Le peintre : Giambattista TIEPOLO, né à Venise en 1696, mort à Madrid en 1770, est un peintre, graveur et dessinateur italien. Il passe pour être le plus grand décorateur de son époque. Au XVIIIè siècle, Venise devient la capitale des arts de l’Italie. La ville connaît le contraste d’une situation politique incertaine et d’une créativité nouvelle qui s’exprimera d’abord dans la grande décoration.

Influencé par le style de Véronèse, qui s’était installé à Venise au XVIè siècle et qui aimait les vastes architectures, Giambattista Tiepolo exécute de nombreux tableaux (à sujet biblique, mythologique ou allégorique) et fresques dans des villas, églises et palais vénitiens. Sa renommée s’étend hors de l’Italie et il est invité à décorer la résidence de Würzburg (1750-1753), un château allemand de style baroque, ainsi que le palais du roi Charles III d’Espagne à Madrid (en 1761). 

Ses immenses compositions dynamiques sont mises en valeur par ses jeux avec la lumière naturelle dont il est un précurseur, et son usage des couleurs claires.

Son œuvre graphique abondante — plus de 1500 dessins — fait apparaître toute sa fantaisie, et l’humour qu’il a pu parfois glisser dans un tableau.

Il a formé ses deux fils, Giandomenico et Lorenzo, au métier de peintre. 

Scipion l'Africain libérant Massiva
Dans la salle du Musée

L’œuvre : Scipion l’Africain libérant Massiva, huile sur toile peinte à Venise entre 1719 et 1721, dimensions non fournies, toile acquise en 1931 par Henry Walters et exposée au Musée Walters de Baltimore (États-Unis).

Le Mouvement : Baroque italien.

Né à Rome de la Contre-Réforme, c’est-à-dire en réaction à la Réforme protestante, à la fin du XVIè siècle, l’art baroque règne sur l’Europe aux XVIIè et XVIIIè siècles. Il privilégie la sensibilité sur le raisonnement, notamment par le goût du trompe-l’œil, les jeux de perspective et l’agitation des draperies en peinture (Pour les Nuls, p. 475).

Genre ou catégorie : Peinture d’Histoire (le genre le plus noble).
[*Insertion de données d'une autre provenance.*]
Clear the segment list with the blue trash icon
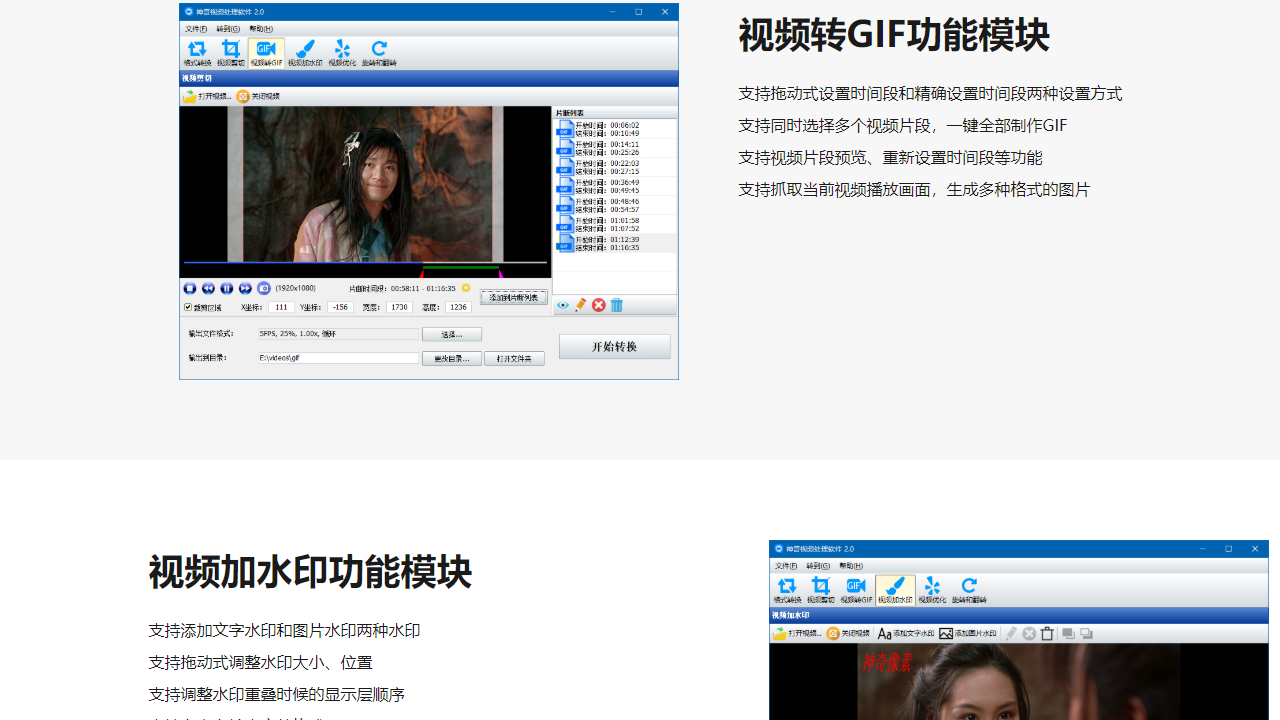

Bibliographie : L’Histoire de la peinture pour les Nuls, éd. First (Paris, 2009) — pour les citations en italiques dans la biographie du peintre ; Dictionnaire de l’Antiquité, coll. Bouquins, éd. Robert Laffont ; Tite-Live Histoire romaine (Livre XXX) ; Dictionnaire des Symboles, coll. Bouquins, éd. Robert Laffont ; la notice du musée. 

Plan rapproché du tableau

Le thème : historique.

L’épisode concernant Scipion et Massiva a été rapporté par Tite-Live (1er siècle) dans son Histoire romaine. L’introduction de l’ouvrage explique le projet de l’historien : commémorer les hauts faits de la cité maîtresse du monde, décrire les hommes et les modes de vie à l’origine de la grandeur de la ville et la décadence morale à l’époque des guerres civiles (1er s. av. J.-C.), de façon à ce que les lecteurs puissent tirer les enseignements de l’histoire. C’est donc un ouvrage à la fois de didactique et de morale (Dictionnaire de l’Antiquité, p. 1003).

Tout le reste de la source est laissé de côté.